YOUR INSTRUCTIONS:
Write out the listing below word for word, leaving out the pictures.

PROVIDED DATA:

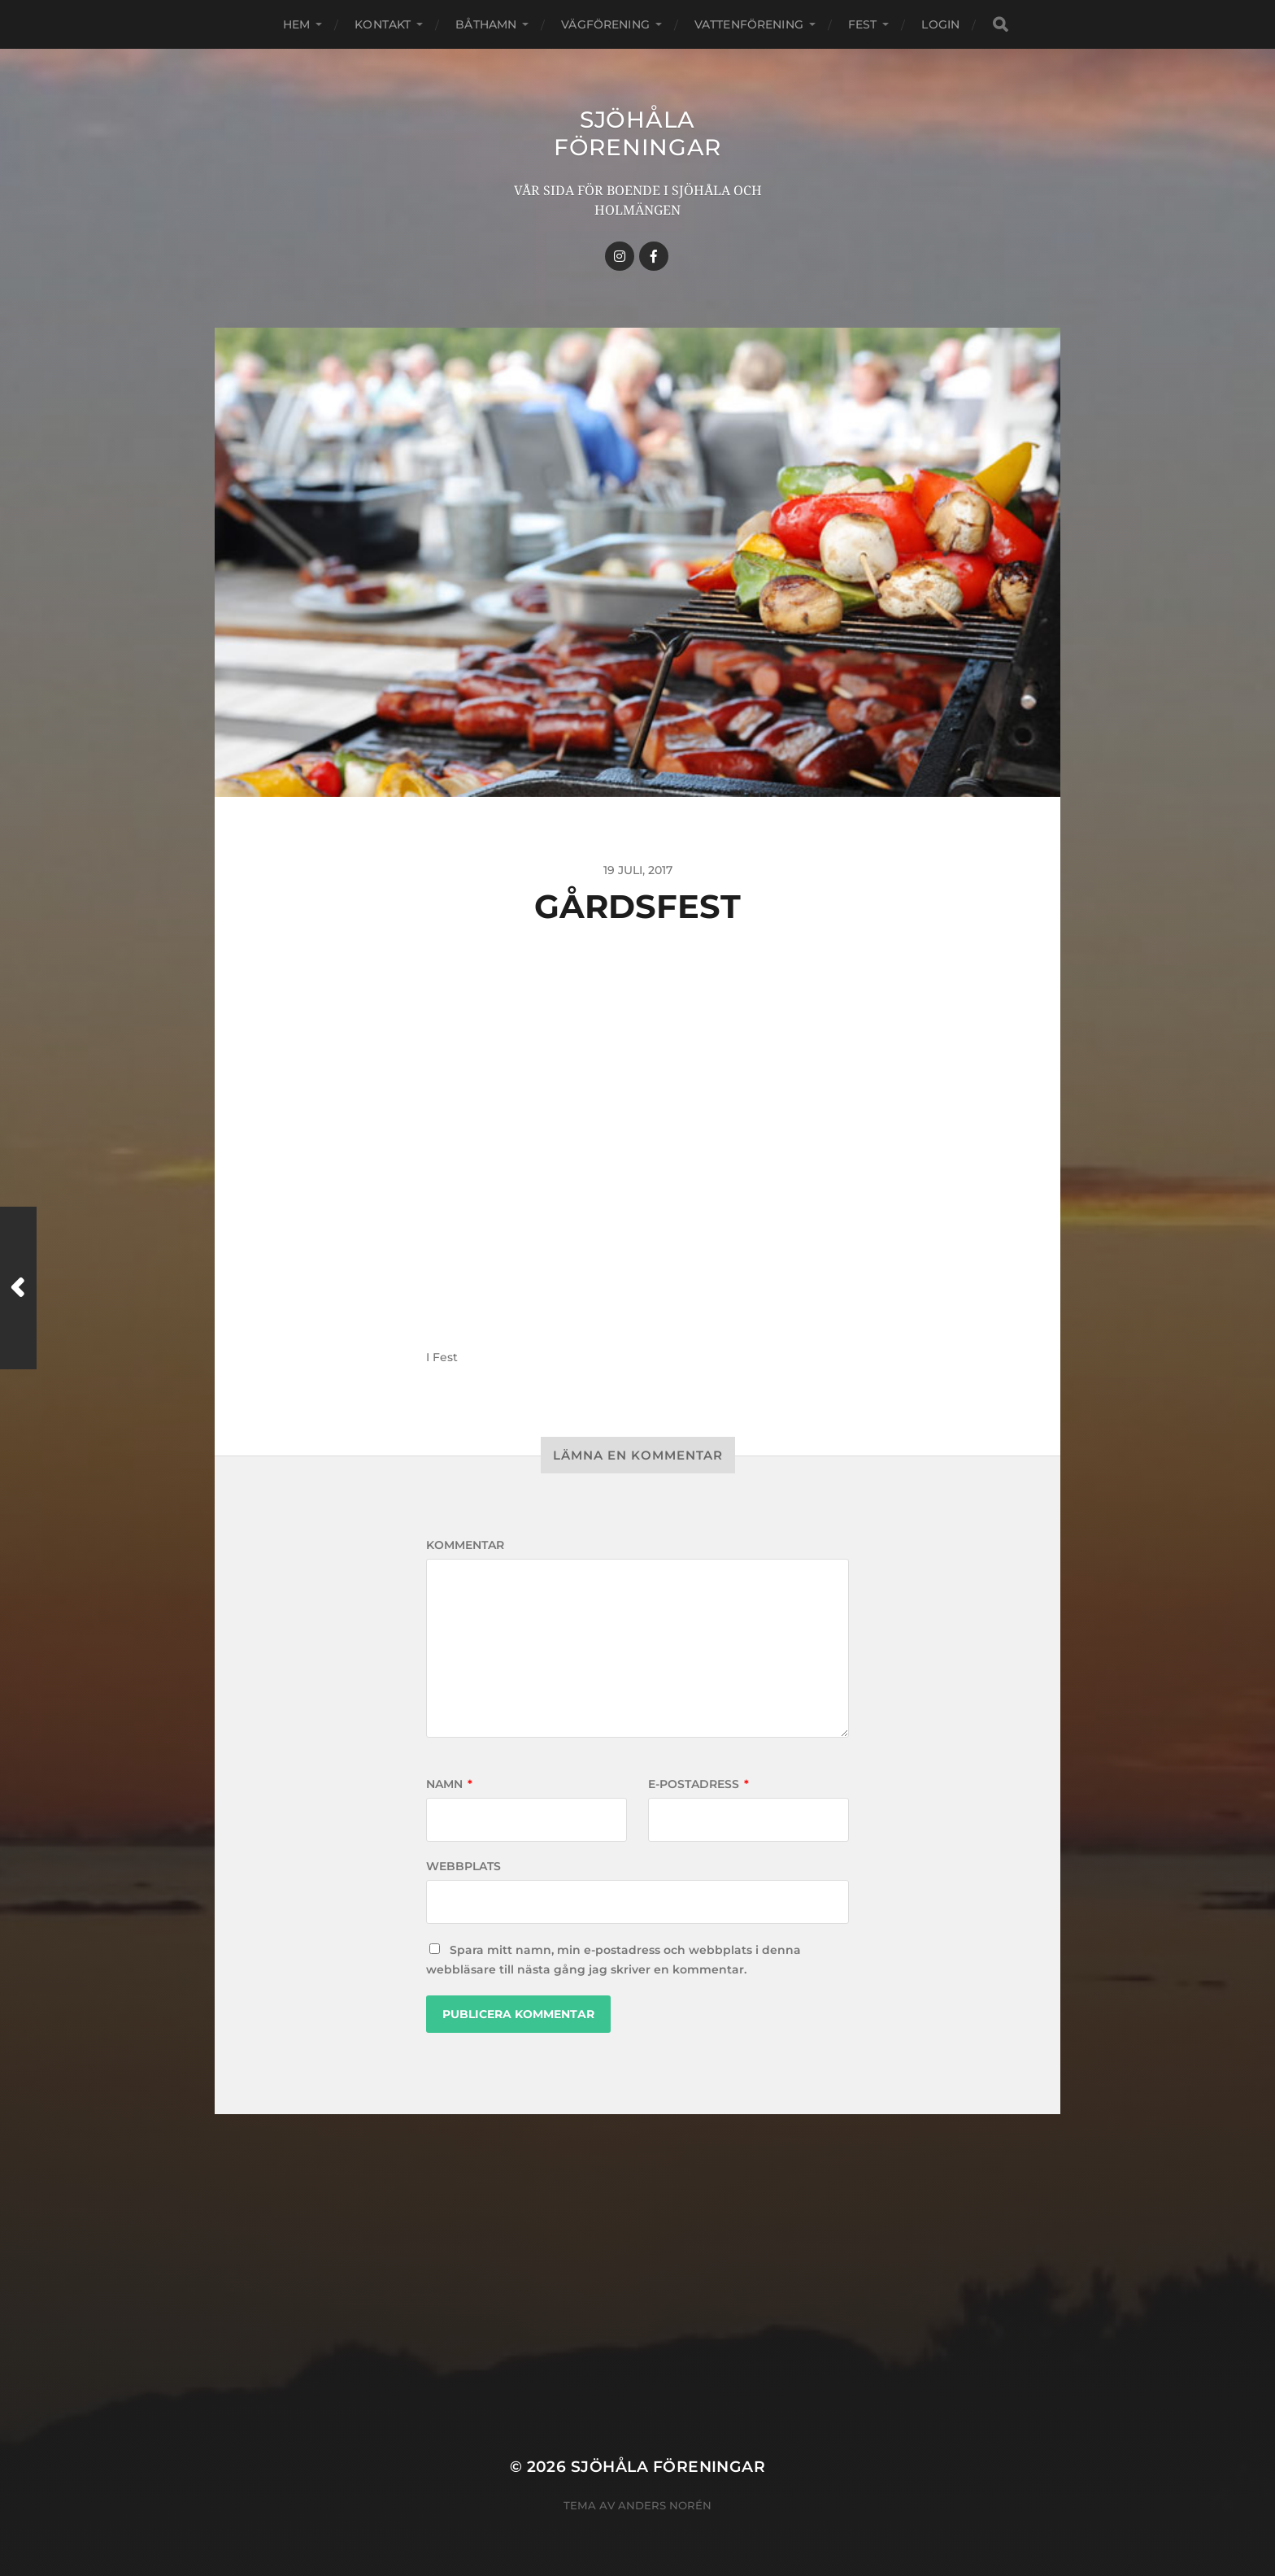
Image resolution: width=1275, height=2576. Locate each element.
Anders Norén (664, 2505)
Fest (862, 24)
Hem (296, 24)
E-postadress (698, 1784)
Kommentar (465, 1545)
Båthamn (485, 24)
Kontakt (383, 24)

RIGHT ANSWER:
Image resolution: width=1275, height=2576. Locate each element.
Anders Norén (664, 2505)
Fest (862, 24)
Hem (296, 24)
E-postadress (698, 1784)
Kommentar (465, 1545)
Båthamn (485, 24)
Kontakt (383, 24)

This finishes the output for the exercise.